Where will the Dow Jones Industrial Average finish in 2015? While the actual performance of the stock market this year is anyone's guess at this point, there's a better question you should be asking: Does it matter?

We asked three of our analysts why they aren't too worried about the market's performance this year -- or any other year, for that matter. Here's what they had to say.

Dan CaplingerI'll be the first to admit that I track how my investments perform on an annual basis, comparing them to market returns. But while doing so gives me some information about my investment process, I recognize that a single year never matters too much in the context of my long-term financial goals.

As an extreme example, take 2008, a year in which the markets dropped almost 40% and crushed many investors' portfolios. In response, many panicked investors pulled all their money out at the lows, missing out on the ensuing rally. By contrast, those who stuck with their long-term investing strategy were able to use the low stock prices in 2008 and 2009 to pick up bargains that produced huge returns. Indeed, within just a few years, those who had stayed in the stock market had recovered all of their lost ground and benefited from the subsequent moves to new all-time record highs.

Single-year returns can seem important, especially when you experience the pain of a major loss. Over the course of an entire investing career, though, focusing on just one year can tempt you to lose focus and make mistakes that you'd avoid by sticking to a longer time horizon.

Matt FrankelI really don't care what the market does this year because I'll have reason to celebrate either way. Obviously, if the market goes up, your stocks will probably increase in value and help you get that much closer to your ultimate investing goals.

On the other hand, if the market goes down, I look at is as a buying opportunity. All of the stocks that are in my portfolio are there because I believe in them over the long run. And since I have a few decades until retirement, I actually want them to go down in the short term. As the market goes down, you'll have an opportunity to buy more shares of the companies you love at a discount.

The best way to make sure the market's performance this year won't affect you one way or another is to ask yourself the following questions. If a stock in your portfolio were to drop by, say, 30%, would you panic and sell, or would you want to buy even more? And if a stock were to gain 50% this year, would you sell it and move on, or hold on for the long haul because you believe in its long-term potential?

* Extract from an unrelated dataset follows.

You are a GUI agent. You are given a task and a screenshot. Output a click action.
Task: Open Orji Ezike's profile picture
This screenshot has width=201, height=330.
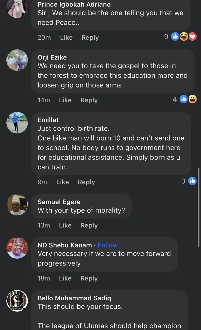click(17, 60)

If you answered "sell" to either question, you may want to rethink the stocks you own. If not, you really shouldn't care too much what the market does this year either.

Jordan WathenThe human brain isn't hardwired to deal with the ups and downs of the stock market. Anyone who has invested for a long period of time inevitably has a lot of money in the market. After 20 years of saving and investing, it's possible that one bad day in the market could wipe out an amount equal to a week's paycheck. A bad year could wipe out several years of income.

But ups and downs are temporary. To quote one of the greatest investors of all time, Howard Marks, "Most things are cyclical -- loss comes from forgetting that."

In reality, the movement of stocks only matters if you are a net seller -- that is, if you're cashing out. If you're in it for the long haul -- as you should be if you're investing for retirement -- the ups and downs mean very little. Warren Buffett explained that if you are a net buyer of stocks, you actually want lower prices. You can buy more stock that way.

If you have several years or decades until retirement, you don't need to worry about a single year. If retirement is just around the corner, you should own fewer stocks, allocating more into less volatile bond investments. In such a case, the movements of the stock market shouldn't have a big impact on your portfolio either way.

The bottom line is this: If you have your asset allocation and mind-set right, a single year simply doesn't matter.